Volume or area? You keep saying volume so I am wondering if you took area into consideration with your calculations and what the difference between the two means to you, in regards to the Antarctic ice cap. Oh, there is also a continent down there, under a portion of the ice.....

monolith

climber
SF bay area
Feb 5, 2014 - 11:56am PT
I wonder what caused that massive, instantaneous jump in temps at the start of the 'pause', other than cherry picking?

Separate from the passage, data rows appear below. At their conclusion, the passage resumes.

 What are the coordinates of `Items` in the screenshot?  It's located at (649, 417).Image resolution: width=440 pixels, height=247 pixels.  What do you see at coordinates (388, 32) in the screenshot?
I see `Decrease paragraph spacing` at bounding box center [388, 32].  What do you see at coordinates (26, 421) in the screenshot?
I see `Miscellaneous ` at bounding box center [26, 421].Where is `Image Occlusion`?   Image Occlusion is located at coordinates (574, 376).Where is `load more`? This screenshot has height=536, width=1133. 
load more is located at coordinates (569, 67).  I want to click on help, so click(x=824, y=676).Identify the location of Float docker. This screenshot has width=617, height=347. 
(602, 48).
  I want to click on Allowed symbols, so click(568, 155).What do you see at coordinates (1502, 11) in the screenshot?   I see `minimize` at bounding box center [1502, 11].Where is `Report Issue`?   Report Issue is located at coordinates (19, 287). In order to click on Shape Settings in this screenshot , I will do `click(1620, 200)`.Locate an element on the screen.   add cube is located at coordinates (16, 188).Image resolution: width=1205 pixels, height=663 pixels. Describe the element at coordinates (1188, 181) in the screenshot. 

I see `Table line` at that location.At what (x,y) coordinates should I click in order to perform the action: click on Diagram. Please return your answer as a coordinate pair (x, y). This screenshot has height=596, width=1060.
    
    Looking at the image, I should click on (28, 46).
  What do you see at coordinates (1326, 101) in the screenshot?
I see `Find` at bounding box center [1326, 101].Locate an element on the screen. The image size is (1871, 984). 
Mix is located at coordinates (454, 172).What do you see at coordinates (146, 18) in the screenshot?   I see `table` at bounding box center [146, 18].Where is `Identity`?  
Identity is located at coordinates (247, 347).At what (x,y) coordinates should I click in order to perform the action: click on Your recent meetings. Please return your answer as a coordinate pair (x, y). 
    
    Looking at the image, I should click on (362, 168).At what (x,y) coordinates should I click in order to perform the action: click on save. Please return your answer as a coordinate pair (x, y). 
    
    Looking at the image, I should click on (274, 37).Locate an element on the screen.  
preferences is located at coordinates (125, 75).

Why does the long term temp trend actually increase when the 'pause' is included?

rick sumner

Trad climber
reno, nevada/ wasilla alaska
Feb 5, 2014 - 12:34pm PT
So could you Ed, so could all the warmists that nature is proving wrong. Instead the lead wackos circle the wagons and invent ever more fantastic explanations for the failure of their theories of doom. You then have brainwashed idiots like Bruce trying to destroy anyone that speaks truth to power. Hey Bruce, how about meeting face to face to spew this crap you deal out on the internet?

Anyway, off for another days explorations in the nearby great basin, will check in this evening.
Chiloe

Trad climber
Lee, NH
Feb 5, 2014 - 12:45pm PT
Has anyone else actually read the Curry 2014 letter in Nature Geoscience that, I think, kicked off some of this discussion a few pages back? The Curry paper is surprisingly empty -- there's no beef. No new data, no original analysis, no attempt to synthesize, review or critique the literature or current thinking. It's short, less than a page and a half including a color photo of the Arctic. The content is just her political meme "Uncertainty ... therefore do nothing!" She declares this without demonstrating it with respect to Cowtan & Way (2013), and skips over all the other relevant studies.

A small thing, but symptomatic: her second sentence reads,
For example, according to the UK Met Office record of global mean surface temperatures HadCRUT4 (ref. 1), there has been no statistically significant warming trend2 since 1998.
True enough, that is what the cited study said, based on data through 2012. Is it still true today? I'm a skeptic, so I checked, and it's not. Regressing monthly HadCRUT4 temperatures on time from 1998 through 2013 does yield a statistically significant positive trend.
blahblah

Gym climber
Boulder
Feb 5, 2014 - 12:49pm PT
I agree with Ed on one point:
I don't really like the word "hiatus" to describe the fact that land temps stopped rising 15 years or so ago either, but for rather different reasons.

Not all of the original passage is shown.